> **Task statement**
Could you copy out the text of every one of the records below word for word, omitting the pictures?

=-=-=-=-=

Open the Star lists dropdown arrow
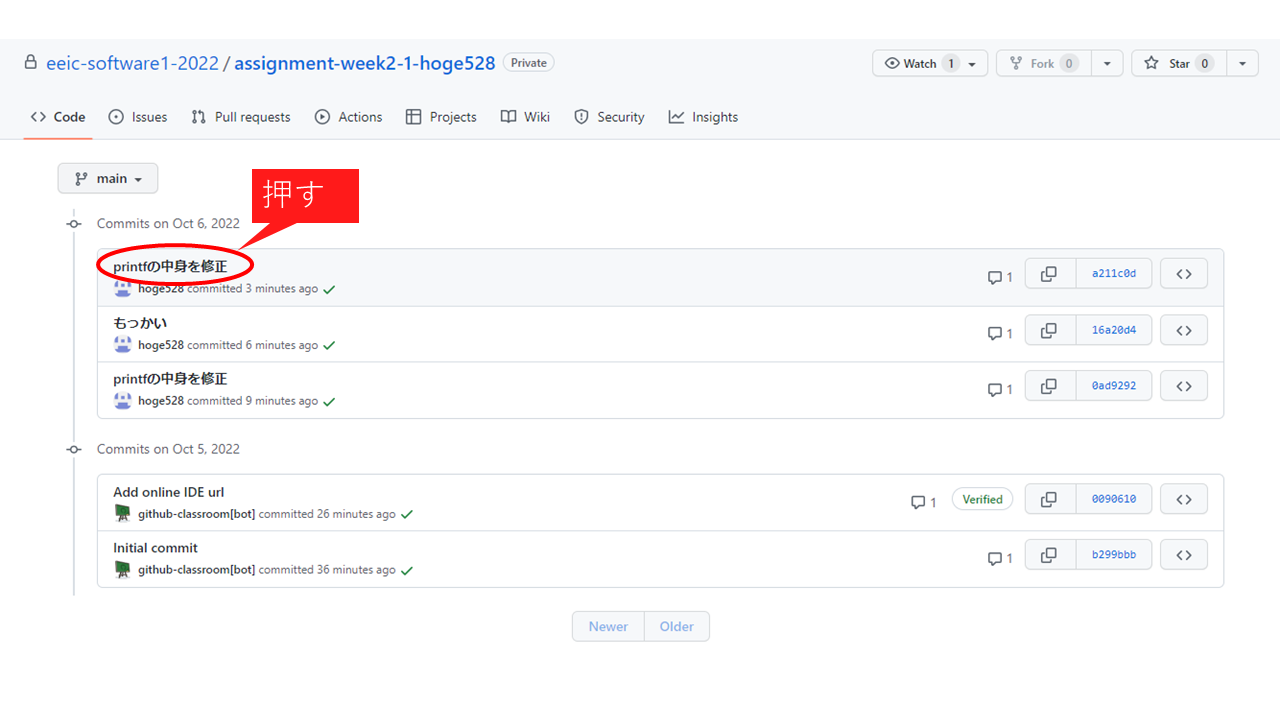 pyautogui.click(x=1242, y=63)
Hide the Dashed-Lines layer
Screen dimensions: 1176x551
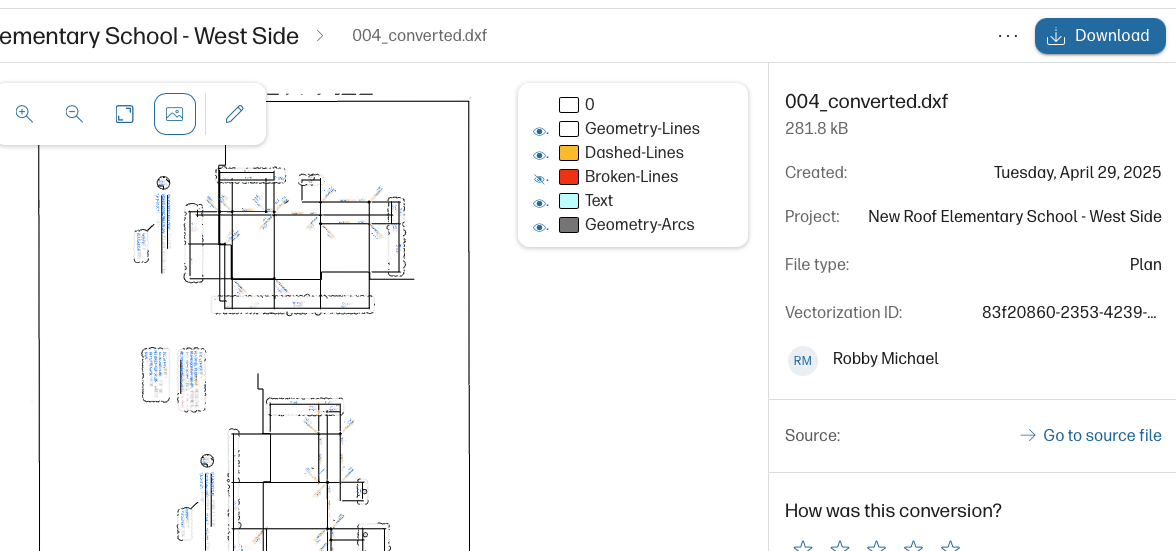click(540, 155)
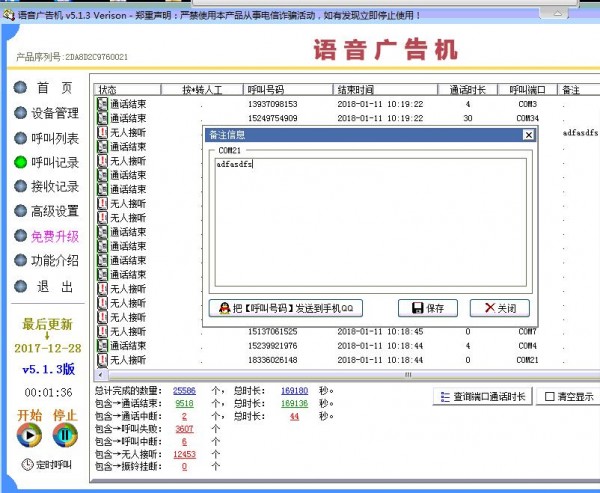Click the 停止 (stop) pause icon

pyautogui.click(x=65, y=435)
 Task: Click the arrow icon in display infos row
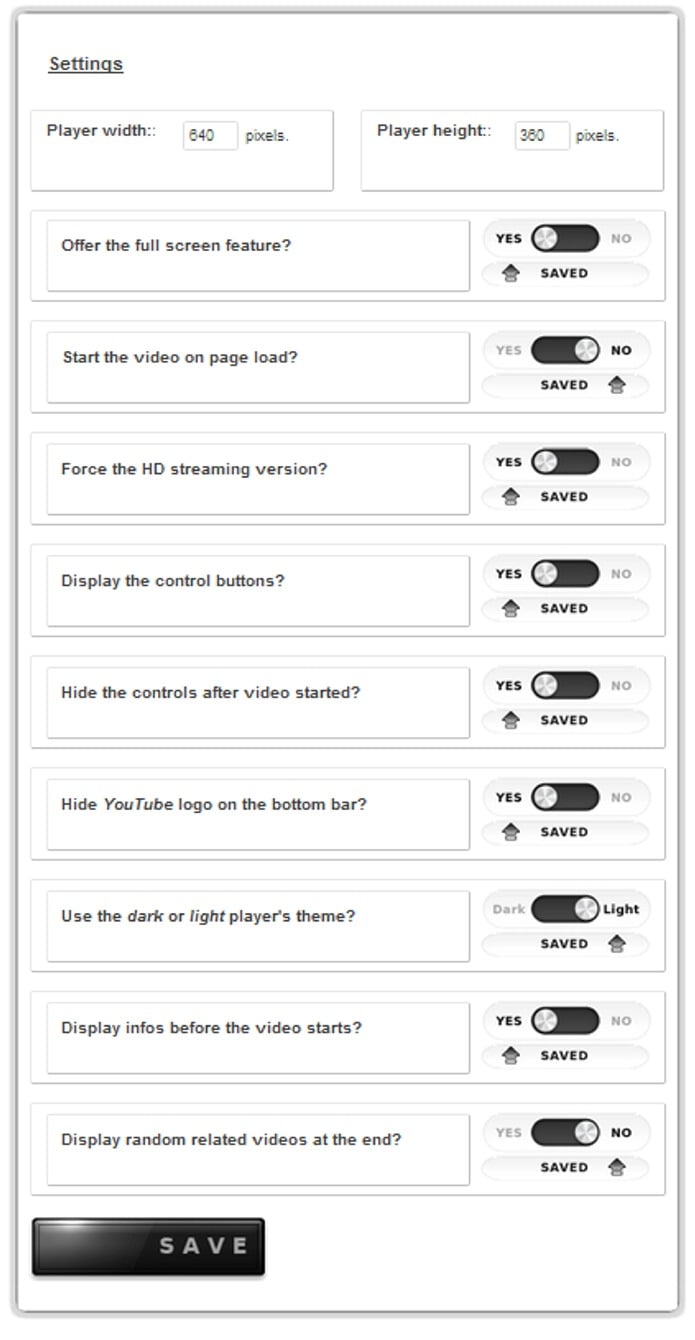pos(511,1056)
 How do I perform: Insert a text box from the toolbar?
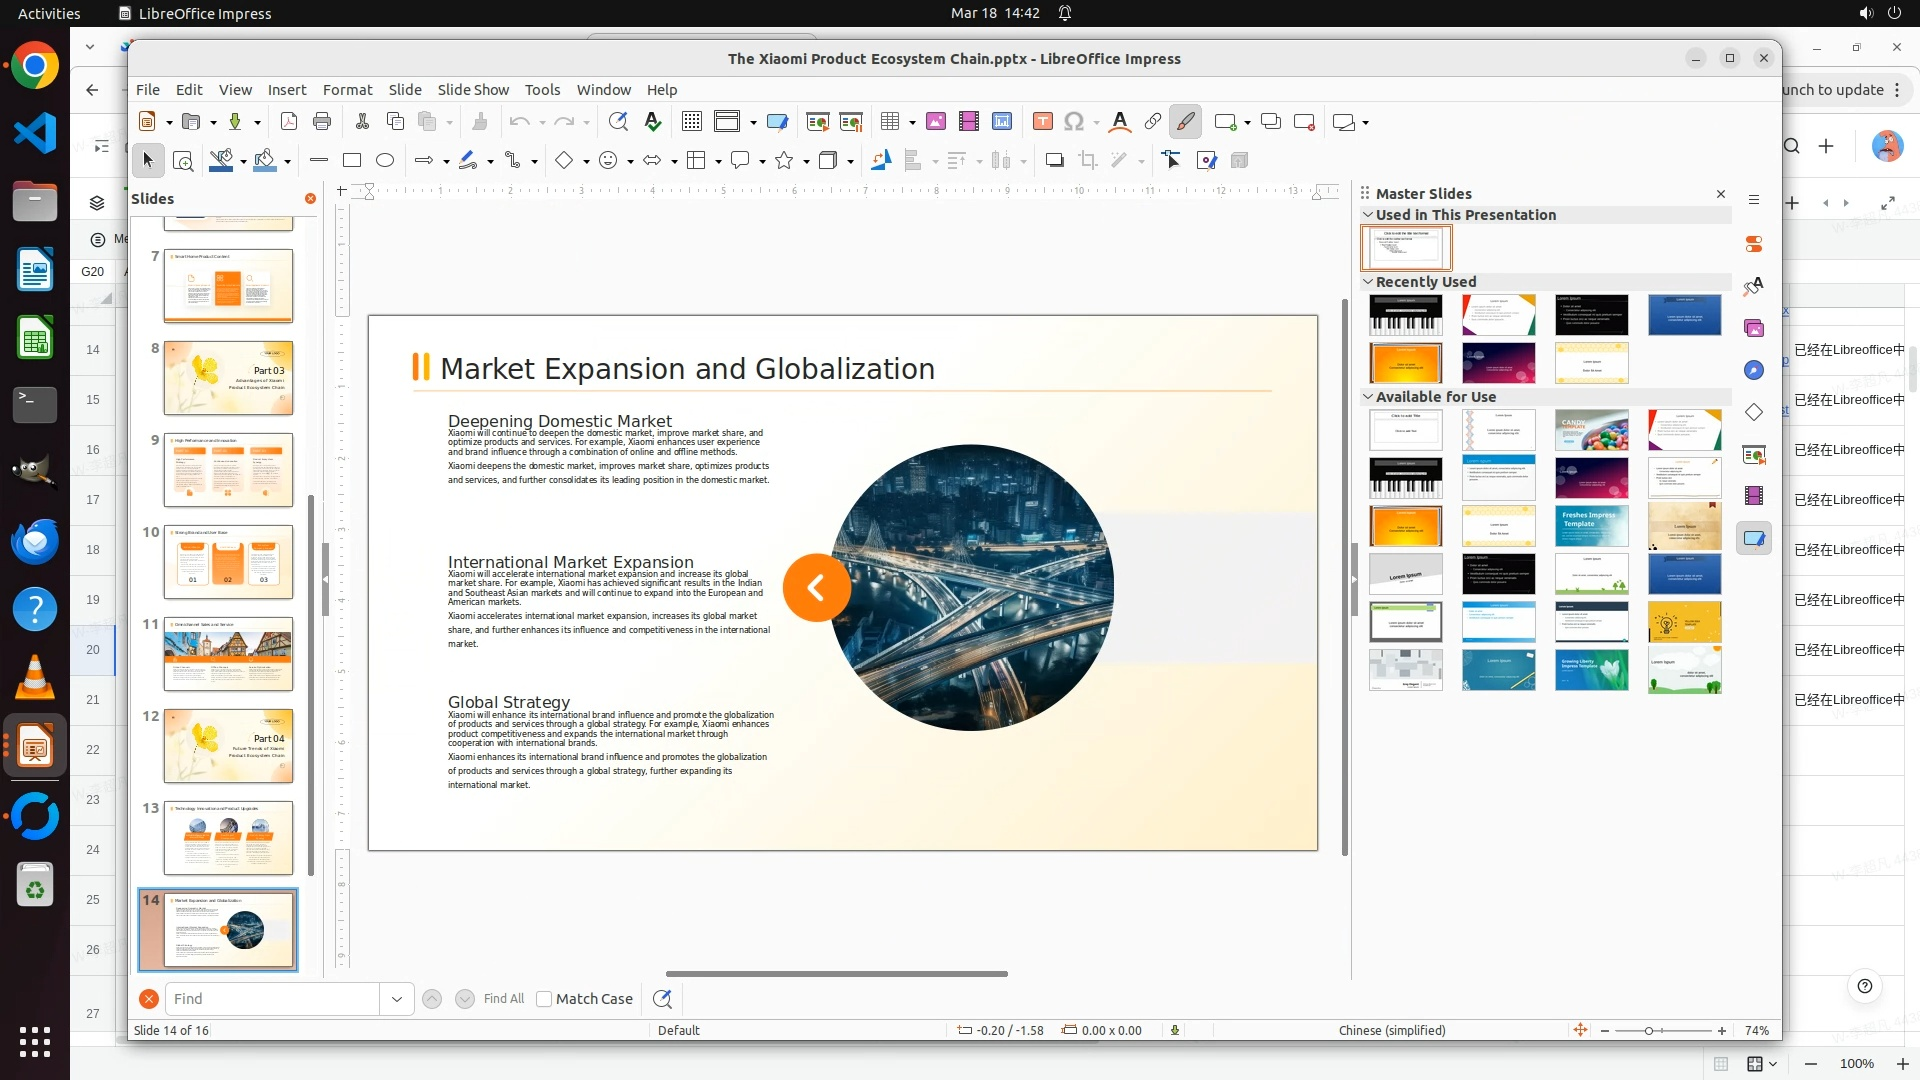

=-=-=-=-=

> **Exercise result**
Open the Star lists dropdown arrow
 pyautogui.click(x=1242, y=63)
Hide the Dashed-Lines layer
Screen dimensions: 1176x551
click(540, 155)
Click the 停止 (stop) pause icon

pyautogui.click(x=65, y=435)
 Task: Click the arrow icon in display infos row
pos(511,1056)
 How do I perform: Insert a text box from the toolbar?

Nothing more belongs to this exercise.